→ Task: Transcribe all of the entries below exactly. Leave out the pictures.

============

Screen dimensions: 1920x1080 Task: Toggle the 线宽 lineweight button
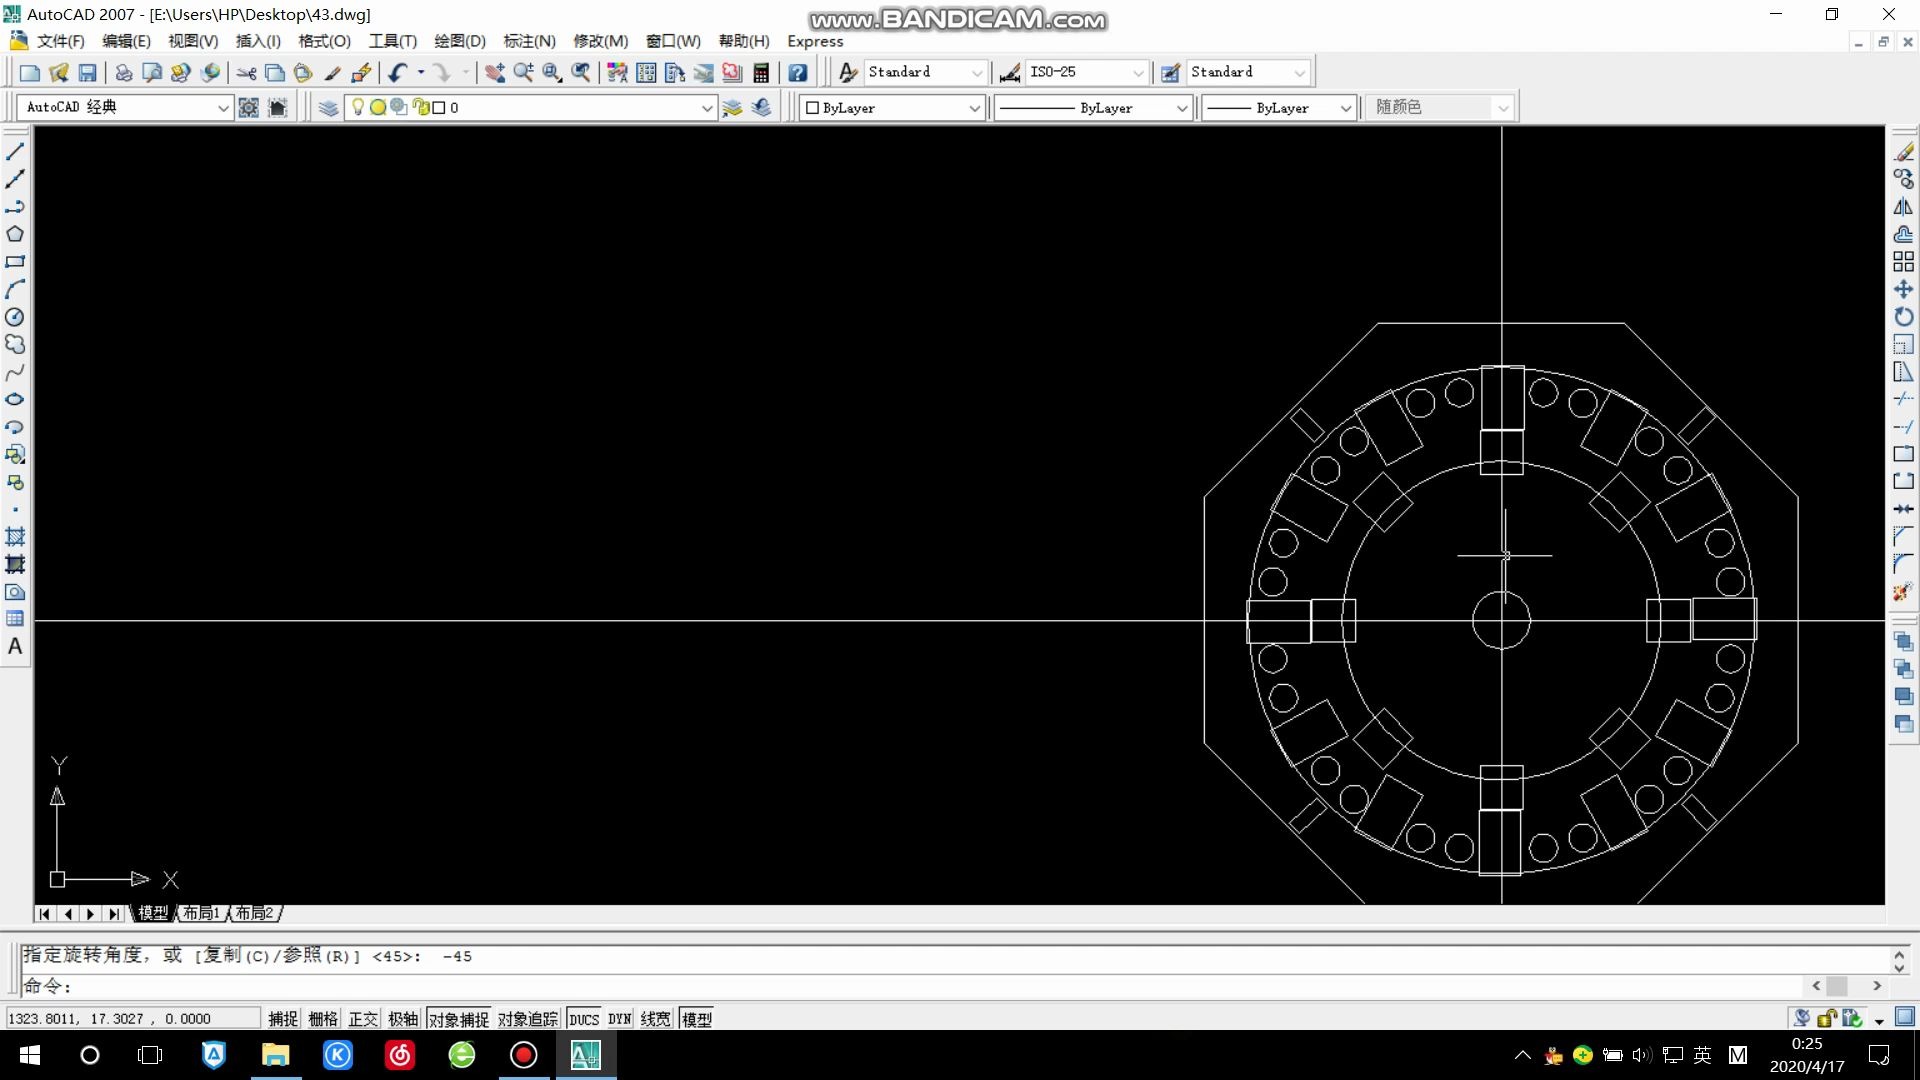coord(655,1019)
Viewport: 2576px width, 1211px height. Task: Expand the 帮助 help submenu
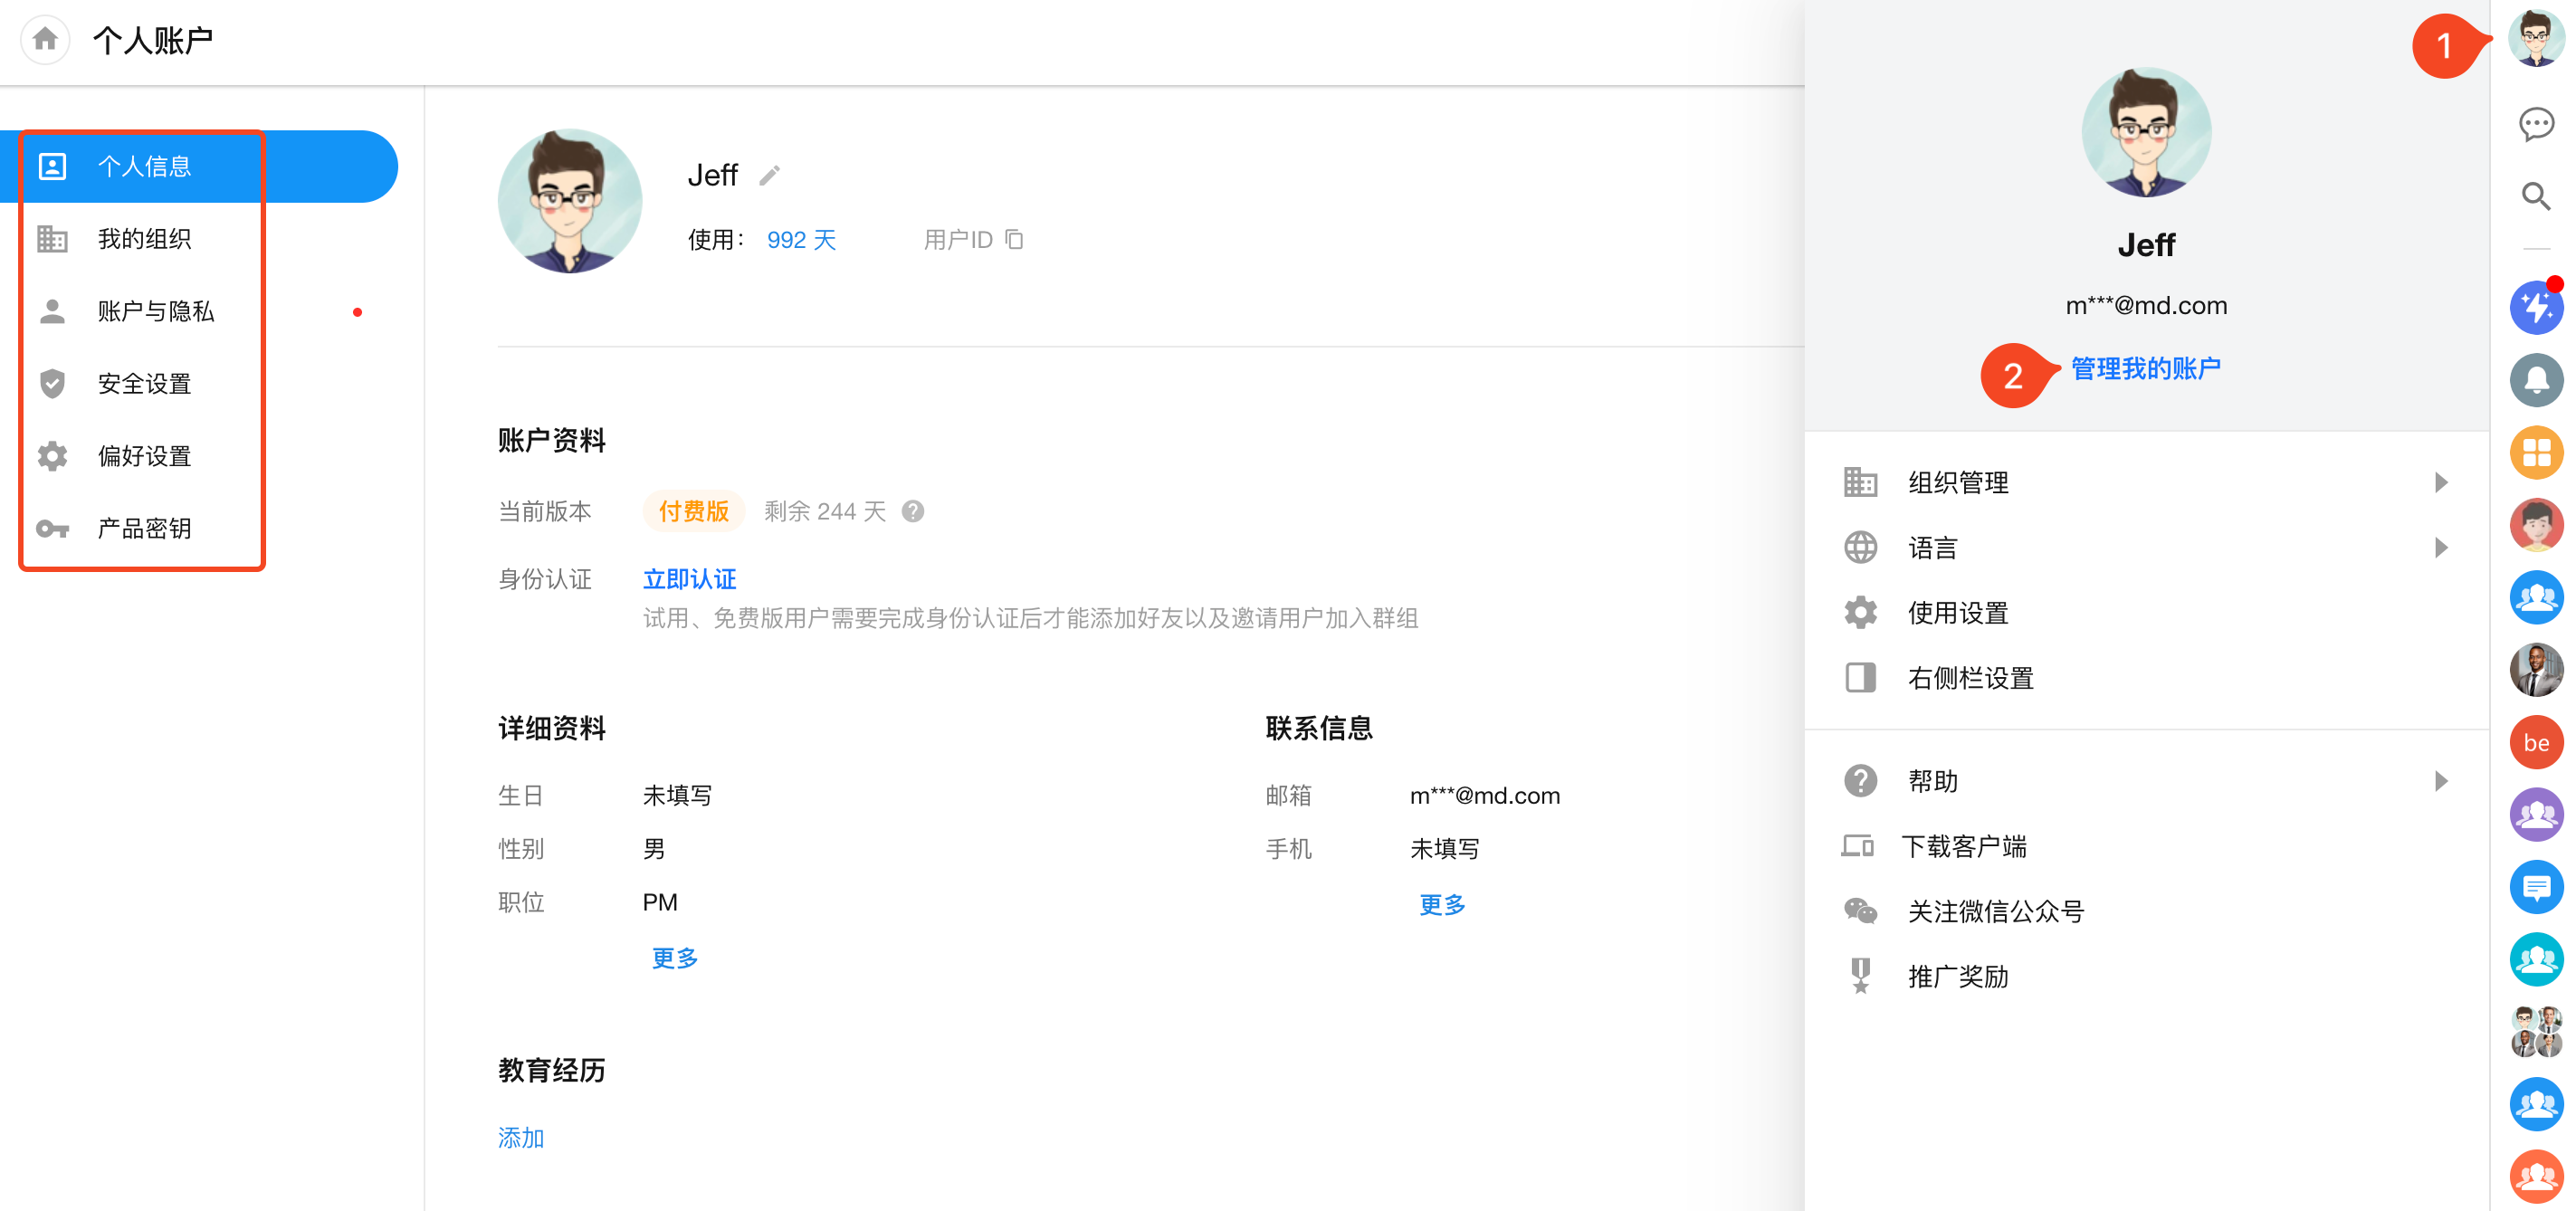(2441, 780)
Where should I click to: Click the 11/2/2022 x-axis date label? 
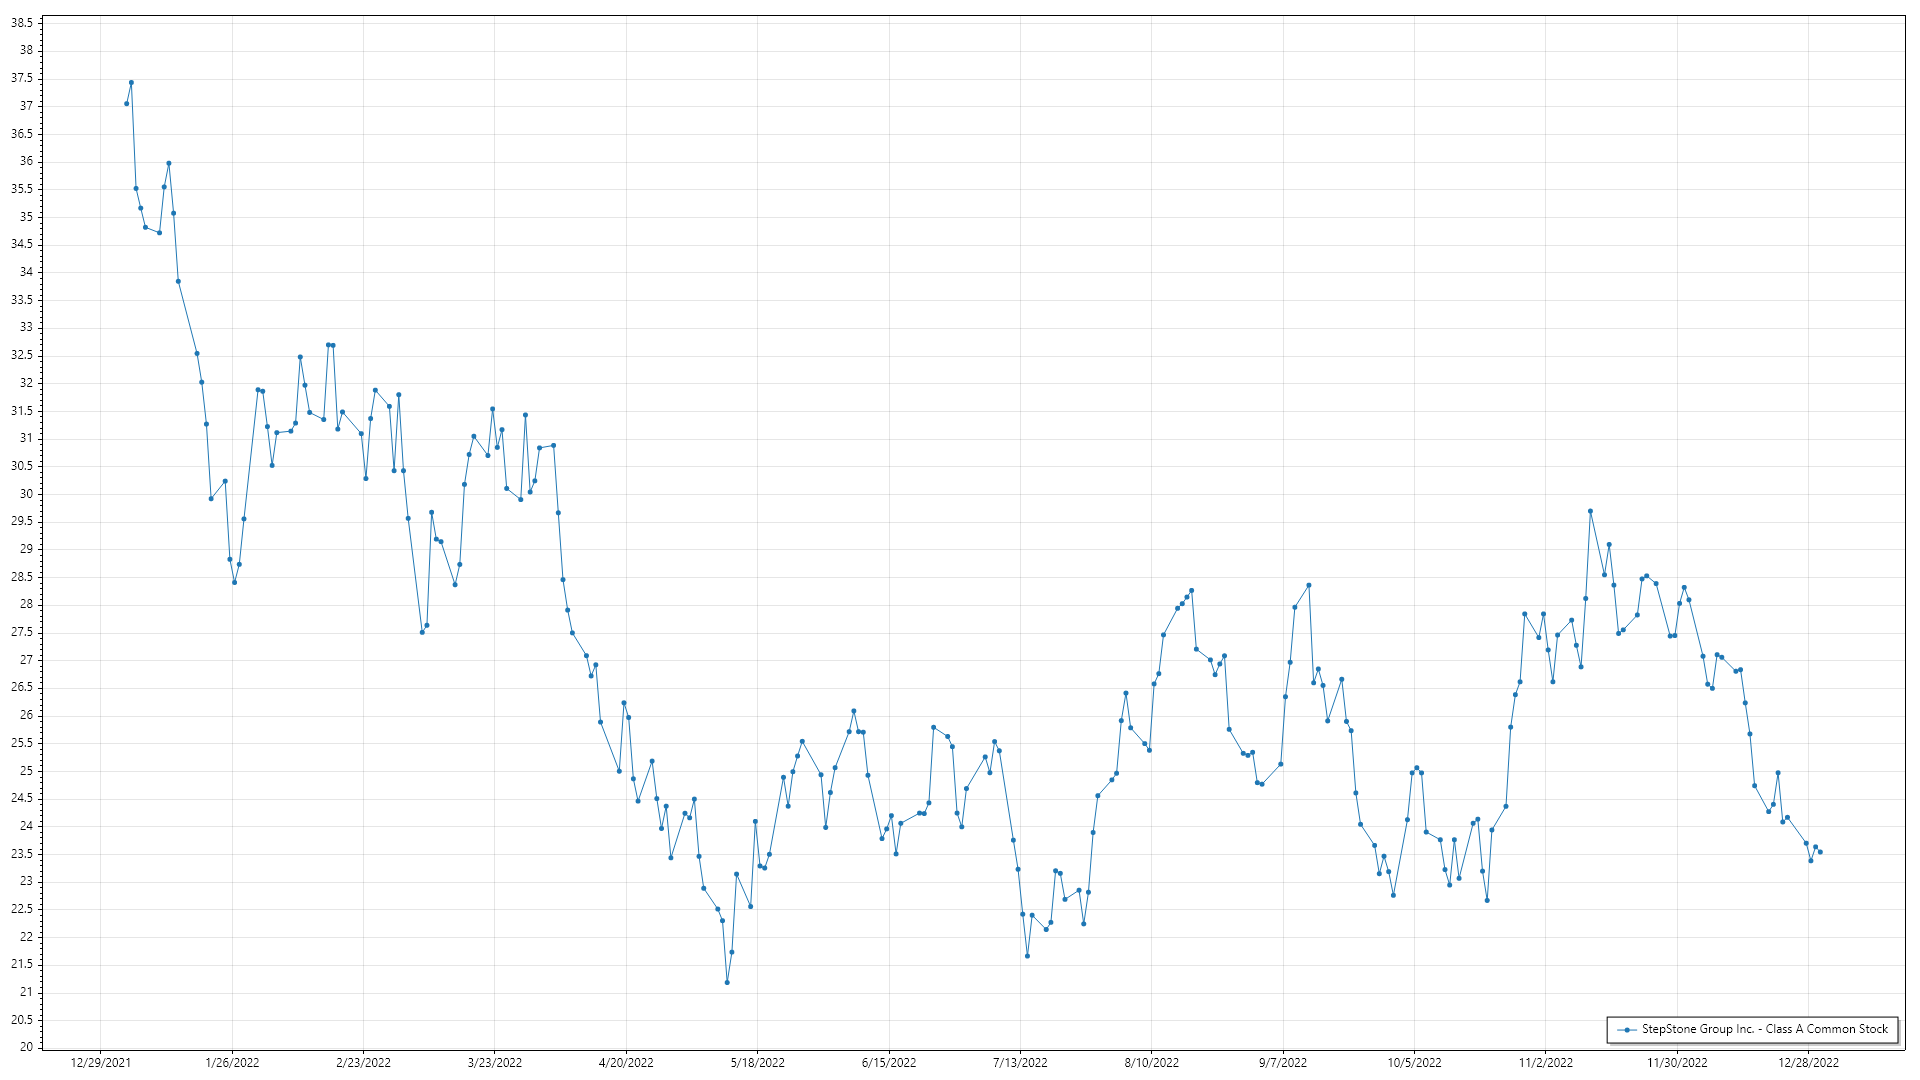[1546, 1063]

============

→ Answer for this exercise:
Screen dimensions: 1920x1080 Task: Toggle the 线宽 lineweight button
coord(655,1019)
Viewport: 2576px width, 1211px height. Task: Expand the 帮助 help submenu
(2441, 780)
Where should I click to: Click the 11/2/2022 x-axis date label? 
[1546, 1063]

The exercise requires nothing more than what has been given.